**Excerpted data**
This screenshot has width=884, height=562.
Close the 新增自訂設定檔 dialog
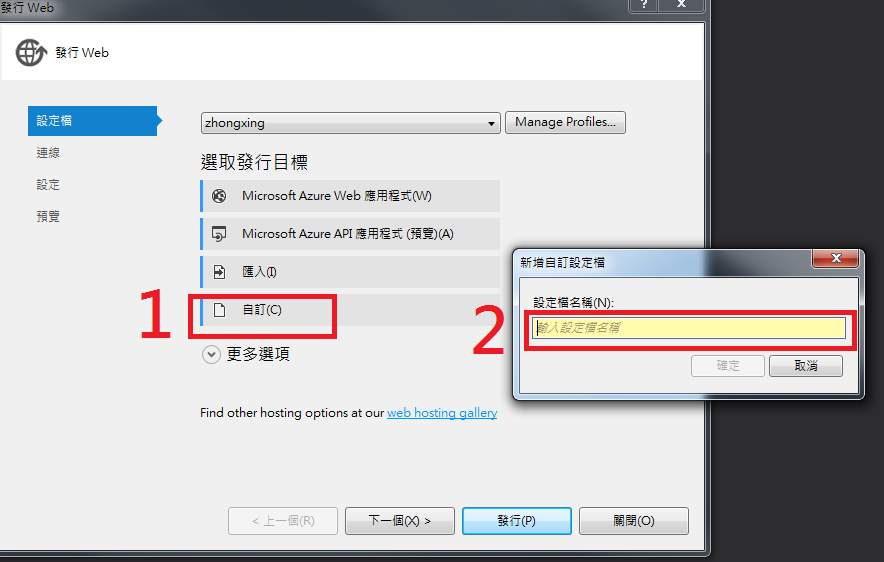[836, 258]
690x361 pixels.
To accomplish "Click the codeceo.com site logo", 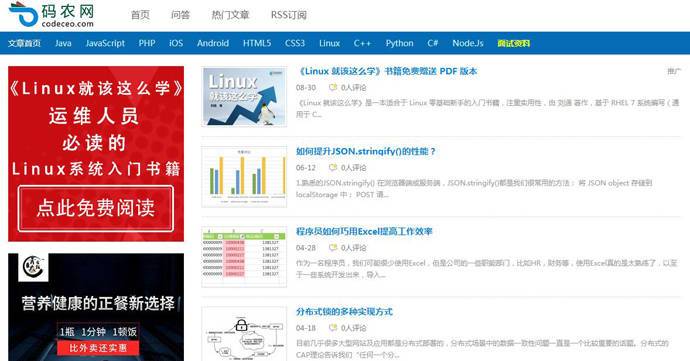I will (51, 15).
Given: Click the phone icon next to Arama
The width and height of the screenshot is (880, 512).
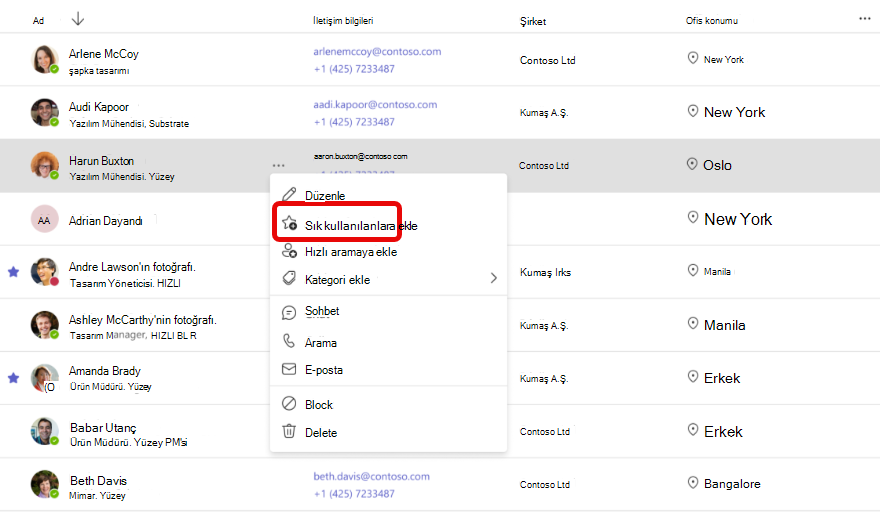Looking at the screenshot, I should [288, 341].
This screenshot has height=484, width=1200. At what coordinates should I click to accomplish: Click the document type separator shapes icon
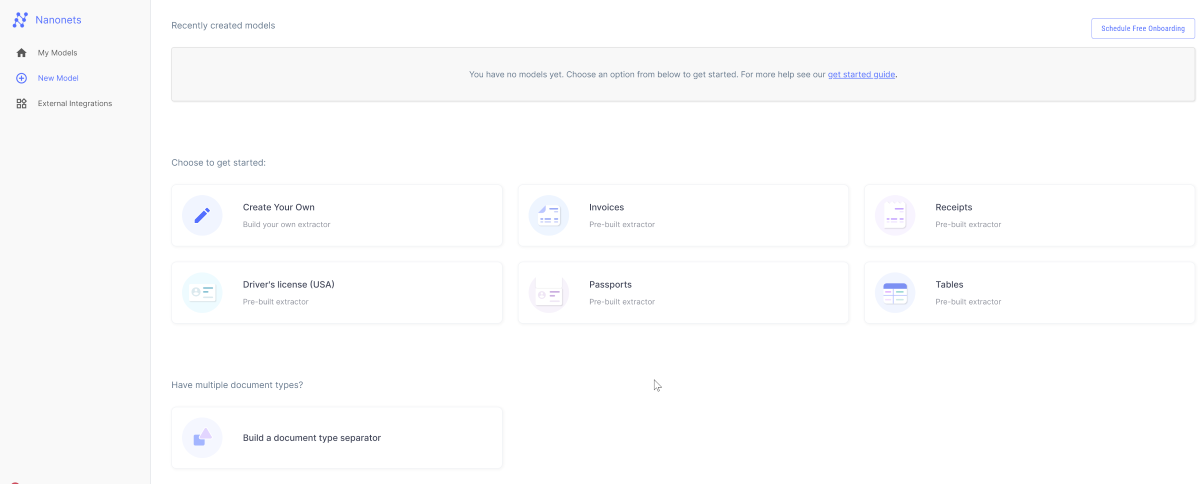click(202, 438)
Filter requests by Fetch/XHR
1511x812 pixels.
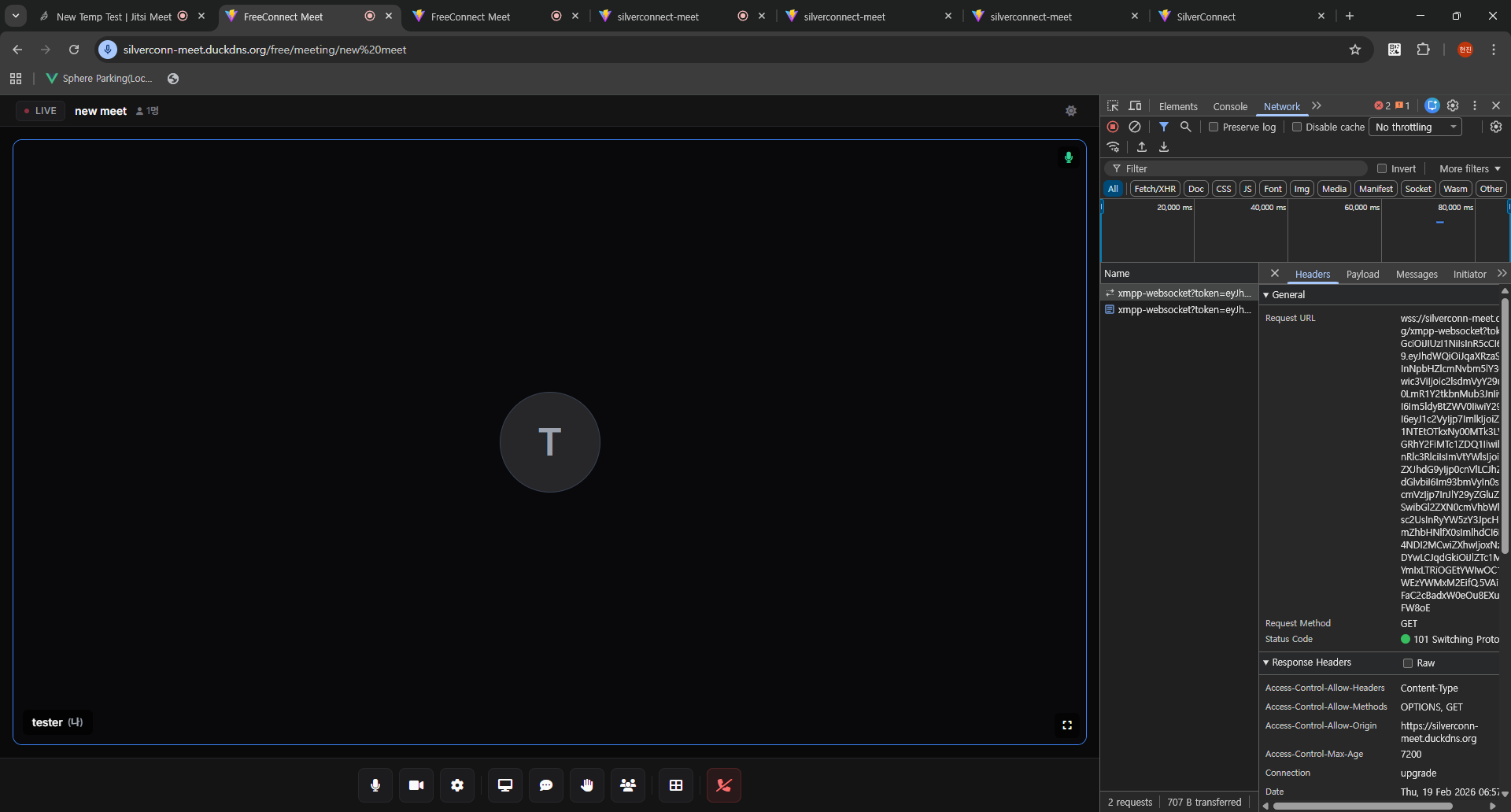pyautogui.click(x=1154, y=189)
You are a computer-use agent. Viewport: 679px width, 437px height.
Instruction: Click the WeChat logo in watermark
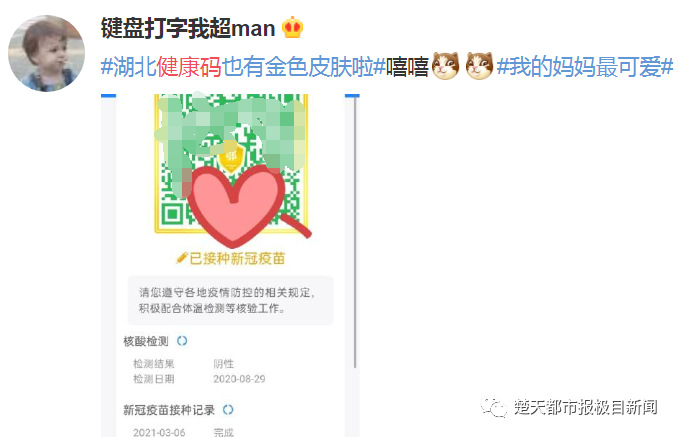click(x=494, y=407)
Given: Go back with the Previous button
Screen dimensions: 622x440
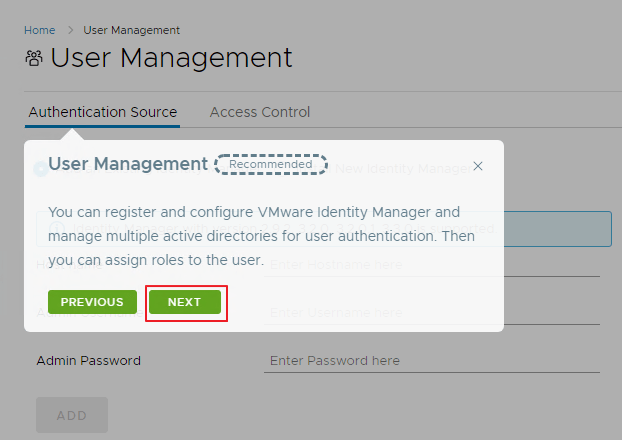Looking at the screenshot, I should point(92,302).
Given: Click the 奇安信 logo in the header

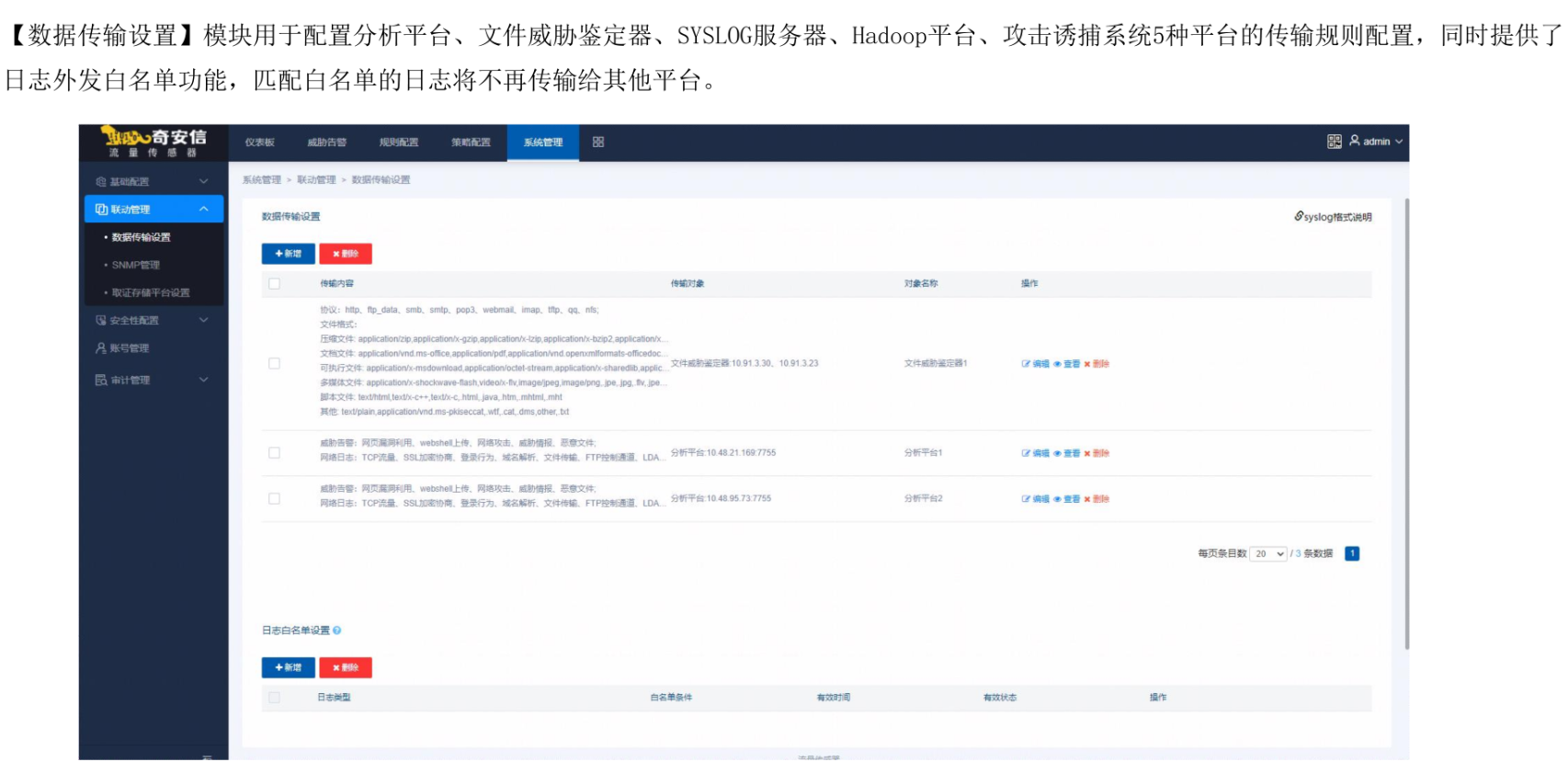Looking at the screenshot, I should 153,142.
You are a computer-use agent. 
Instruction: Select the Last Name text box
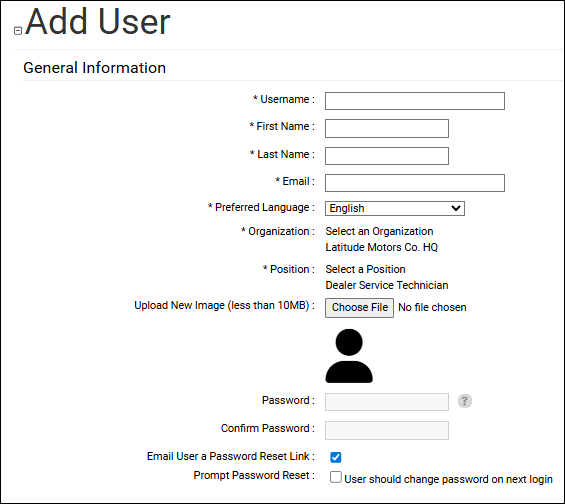(x=387, y=156)
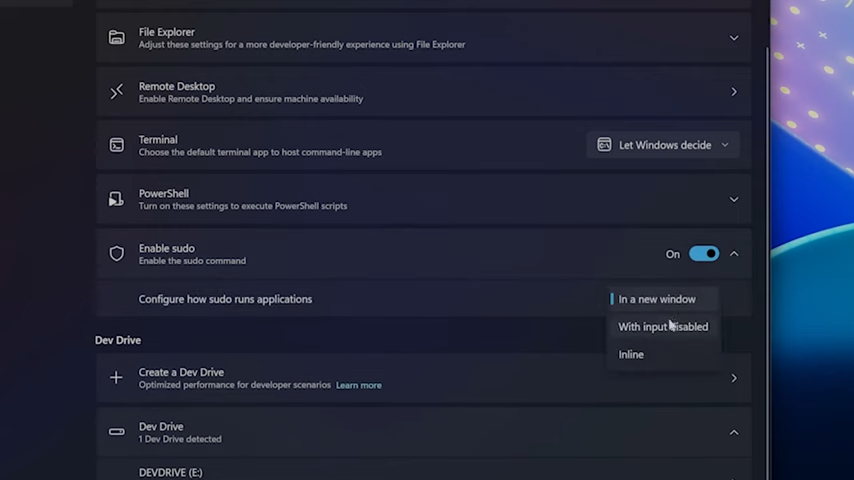Expand the File Explorer settings section
This screenshot has height=480, width=854.
coord(733,38)
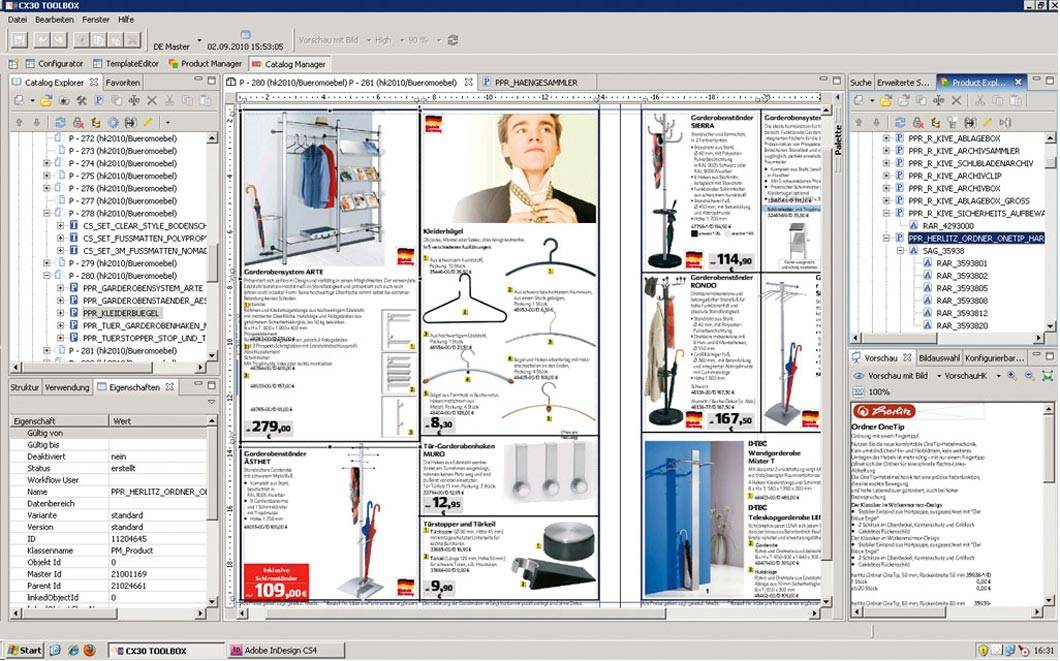Expand the P - 274 tree node

[46, 163]
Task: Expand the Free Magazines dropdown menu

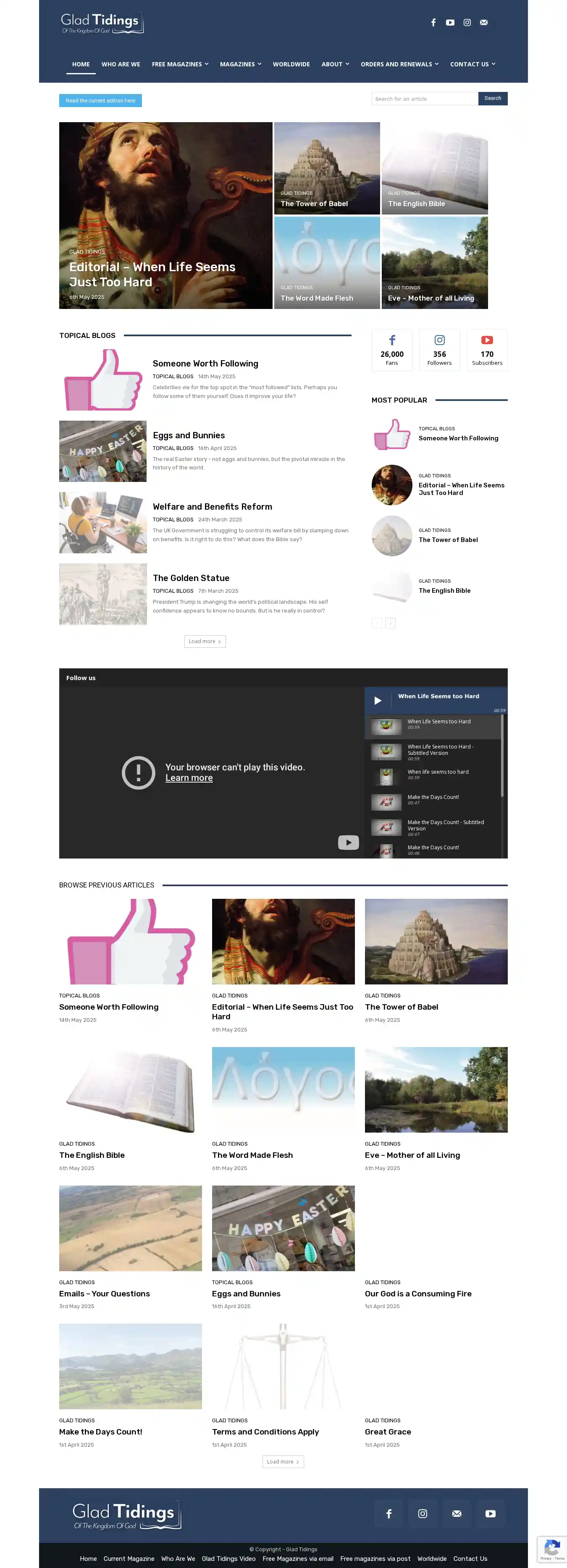Action: 180,65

**What you need to do**
Examine the listing above and state the number of lines that contain the word "computer", with no further remarks.

**Written solution**
2